OTTAWA - There's no telling what Steve Downie did to his chances of making the Philadelphia Flyers on Tuesday night, but it's a certainty that he won no friends on the Ottawa Senators.
The 20-year-old prospect knocked Senators centre Dean McAmmond out of the game with a concussion following a vicious second-period hit that sparked a melee and led to the Ottawa veteran being wheeled from the Scotiabank Place ice on a stretcher.
"It was a cheap shot. There's no part in the game for hits like that," said Senators right-winger Brian McGrattan, who was ejected from the Senators' 4-2 exhibition victory after he sought justice on the offending Downie. "A guy can't defend himself and you take a 40-foot run and jump and hit him. Hopefully the league takes a look at it. Those are the hits we don't want in our game.
"You don't want to see stuff like that. We're not out there to kill each other."
McGrattan later went on to issue a warning.
"He'll get what's coming to him," said McGrattan. "He'll do it to the wrong guy and somebody will put him out of hockey. You do that at his level a couple of times, guys in junior won't do it, but guys at this level will.
"He'll get what's coming to him next time we play him, that's for sure."
The Flyers were leading 2-1 when, at the 2:39 mark of the second, Downie skated the length of the ice and took a run at McAmmond, who had just released the puck while circling behind the Flyers' net and was met by Downie coming around the other side. Downie also appeared to leave his feet as he flattened the veteran.
The jarring hit came moments after Downie been checked into the glass by Ottawa's Christoph Schubert in the Senators' zone.
Downie gained a reputation at the junior level for some nasty play, but the Newmarket, Ont., native said Tuesday's hit wasn't pre-meditated, nor did he intend to go for McAmmond's head.
"I didn't mean to hurt him and I hope he's OK," Downie said. "My game's to hit and to finish the check. I'm just trying to earn a spot on the roster. It's part of my game and I apologize for him getting hurt.
"I thought I got him clean. Once we hit the boards after, I asked if he was OK."
With McAmmond laying motionless on the ice, Schubert and McGrattan jumped the Ontario Hockey League graduate, with Philadelphia's Jesse Boulerice joining in followed by the rest of the players.
Senators right-winger Patrick Eaves rushed to the far end of the rink to assist paramedics in getting a stretcher to McAmmond, who was also knocked out by a hit from Anaheim's Chris Pronger in Game 3 of the Stanley Cup final in June.
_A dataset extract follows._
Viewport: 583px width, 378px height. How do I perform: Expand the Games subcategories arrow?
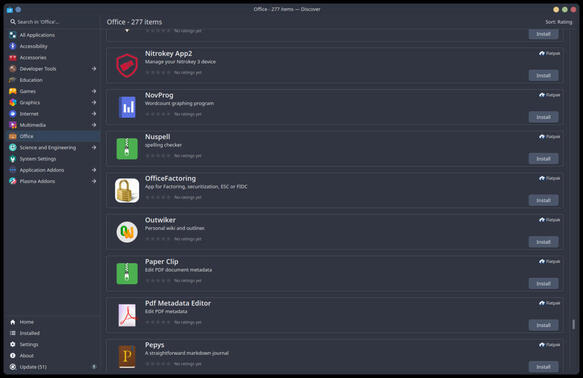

With the crowd of 18,053 standing in near silence, McAmmond was taken off the ice by paramedics under the watch of Senators team doctor Don Chow. A team spokesman said he was taken to hospital for further examination.
Downie received a match penalty - which means an automatic and indefinite suspension pending a review - while Boulerice and McGrattan received fighting majors. McGrattan also was given 10-minute and game misconducts.
While Flyers coach John Stevens said he didn't see the hit, Senators coach John Paddock called the situation "interesting."
"I don't know what they can do with a player who is probably going to be in the minors, but it was one of those totally unnecessary (hits)," Paddock said. "He left his feet and everyone knows his reputation.
"I think he did it because Schubert got him with a clean hit inside the blue-line and (Anton Volchenkov) got him in the first period. He's trying to make his name or place, whatever. But it was bad, that hit."
When play resumed, Joe Corvo tied the game on Ottawa's ensuing five-minute major and Jason Spezza scored the go-ahead goal on a power play late in the second.
Daniel Alfredsson, while shorthanded, and Shean Donovan had the other goals for the Senators, who improved to 5-0-0 in pre-season play.
Stefan Ruzicka had a goal and an assist for the Flyers, who allowed a pair of leads to slip away, while Joffrey Lupul also scored. Philadelphia's exhibition record fell to 2-3-0.
The incident overshadowed the return of Senators No. 1 goaltender Ray Emery, who was seeing game action for the first time since undergoing off-season wrist surgery to repair torn cartilage in his catching hand.
Emery, who wasn't expected to be ready to play this early after only taking part in full practice for less than a week, got off to a slow start when was beaten on just the second shot he faced.
He played two periods before making way for Martin Gerber and stopped seven of the nine shots he faced. Both goals he gave up were to his glove side.
"Warm-up was the toughest thing I've done since the finals last year. I really haven't seen pucks," Emery said. "I've skated, but when it's been pucks, it's been kind of shoot low or don't shoot at my hand.
"It was kind of a stride in the right direction for me, but I definitely have a way to go."
Antero Niittymaki stopped 20 of 22 shots for Philadelphia before he left with the score tied at 2-2.
Gerber finished with 10 saves the rest of the way for the Senators, while Niittymaki's replacement Brian Boucher stopped 12 of the 14 shots he faced.